LC: I feel as though your dense use of paint, and the way each application creates its own little geographies, could be analogous to sculpting. Do you see your work more as painting or as sculpture?

VP: I love the idea of sculpture and I’ve thought about moving off the canvas and going fully sculptural. I consider these sculptural paintings, for sure, but I think because [these paintings] are super awkward, they’re always trying to exist in a dimension that they’re not supposed be in.

LC: What do you mean by that?

VP: The paintings are trying to be three-dimensional but they’re two-dimensional. They’re trying to enter this other world that they’re not really a part of. They’re trying to jump out and be in the middle of the room, stand-alone, but they’re stuck. To me, it’s how I feel often. It makes a lot of sense to me to be awkwardly in-between, like you’re always trying to reach for something else but you’re still here. But I do still think that I’ll explore sculpture fully at one point, it just has to make sense. It has to feel right.

LC: Often it is only when stepping away from the canvases and viewing them at a distance that the viewer understands your work to be classic portraiture, albeit enshrouded in abstraction.
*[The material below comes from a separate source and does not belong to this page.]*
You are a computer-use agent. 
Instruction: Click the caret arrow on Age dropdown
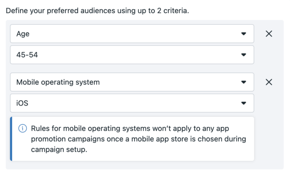tap(244, 34)
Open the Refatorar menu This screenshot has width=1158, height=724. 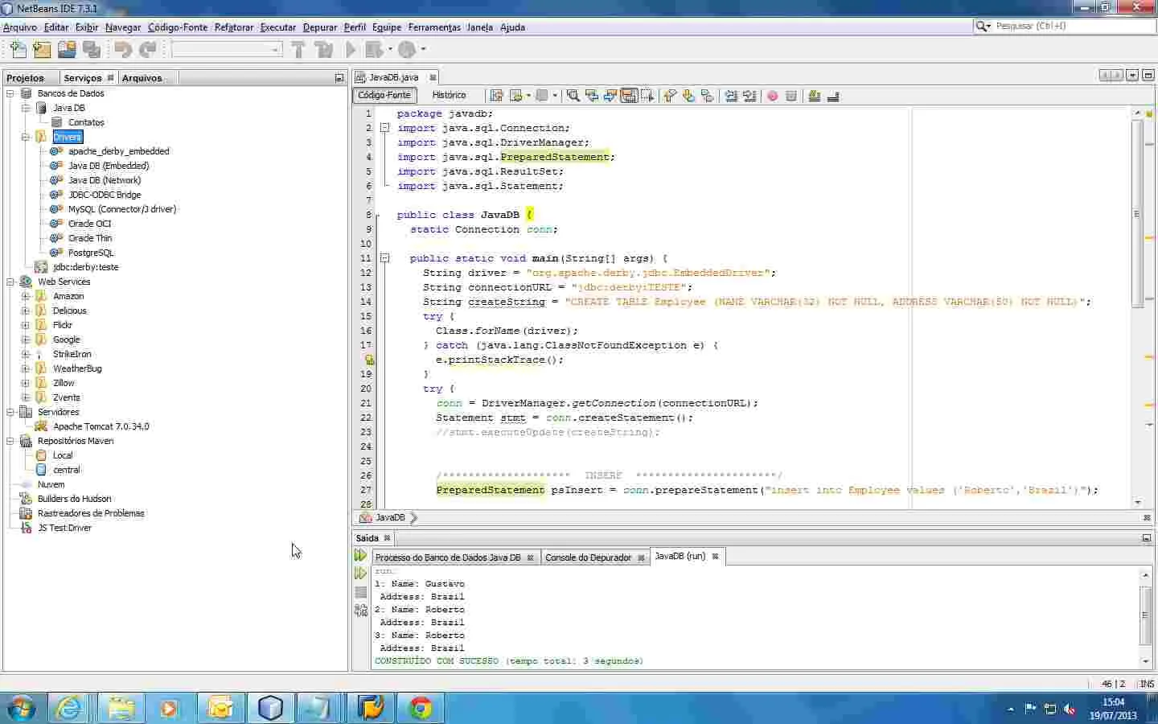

Some pieces are far more abstracted than others. Would you explain your process of what leads to some works being more or less abstracted?
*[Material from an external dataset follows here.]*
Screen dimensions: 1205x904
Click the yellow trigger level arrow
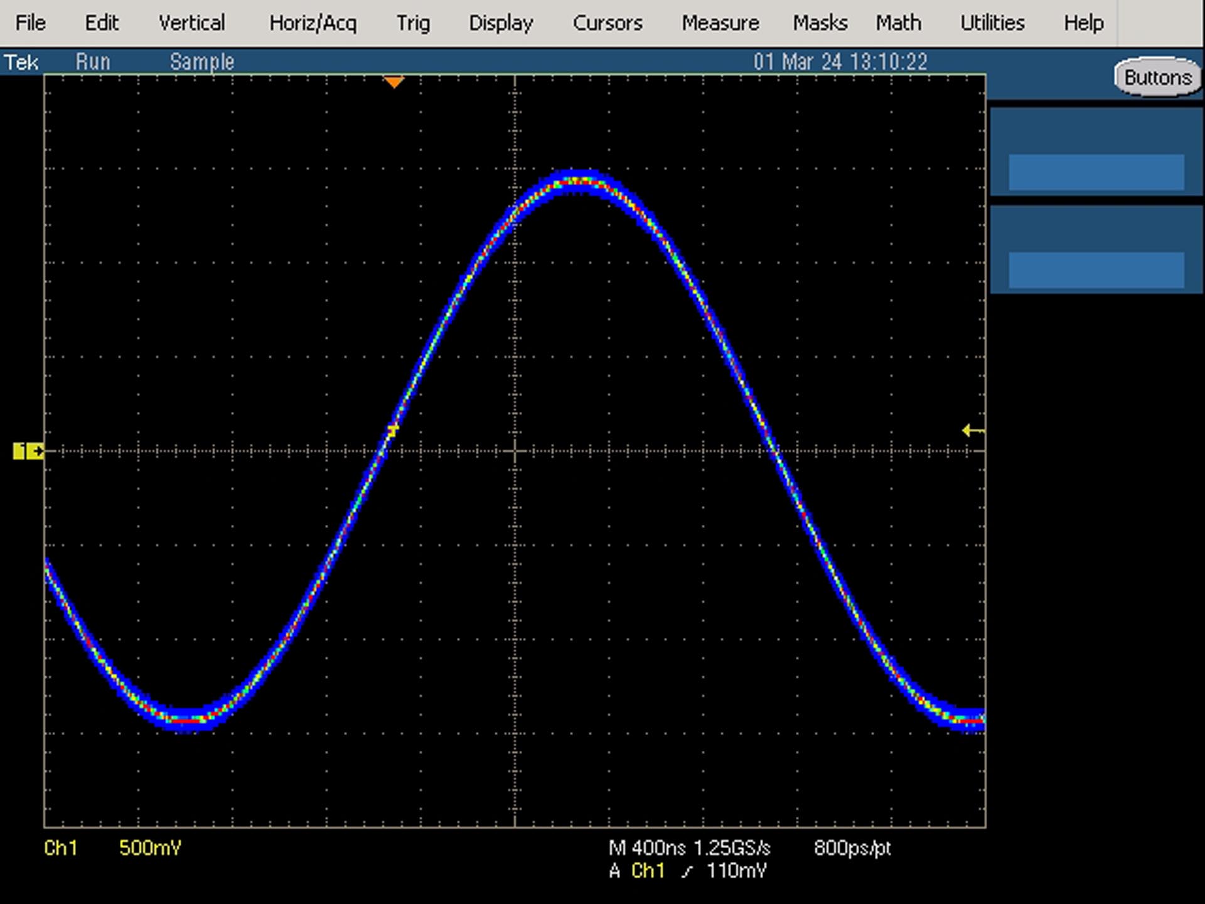(973, 431)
VP: It’s just like how at times I feel it’s best to just fit in and go with the flow and do what pleases others and what works for that world, and at other times to resist everything and cause chaos and stand alone. It’s that same back-and-forth that I feel with the paintings, and at times it’s okay to blend in and relax and be okay with the world, and at times you’re just like ‘No! Nothing is right and I need to do something and I don’t know what it is’. I’m always thinking that in terms of who these characters are, what they are doing, what they mean. That’s why I feel some of them end up trying to fade away and trying to blend in and trying not to be here or just to pretend as if they don’t exist and then sometimes it’s ‘I’m here, deal with my figuration’. It’s those kinds of feelings that I’m trying to capture. It’s also the idea of what I feel other people are comfortable with. Are you comfortable having a face stare back at you? Or a figure stare back at you? I think that says more about me than other people but it’s definitely what crosses my mind when I’m making portraiture.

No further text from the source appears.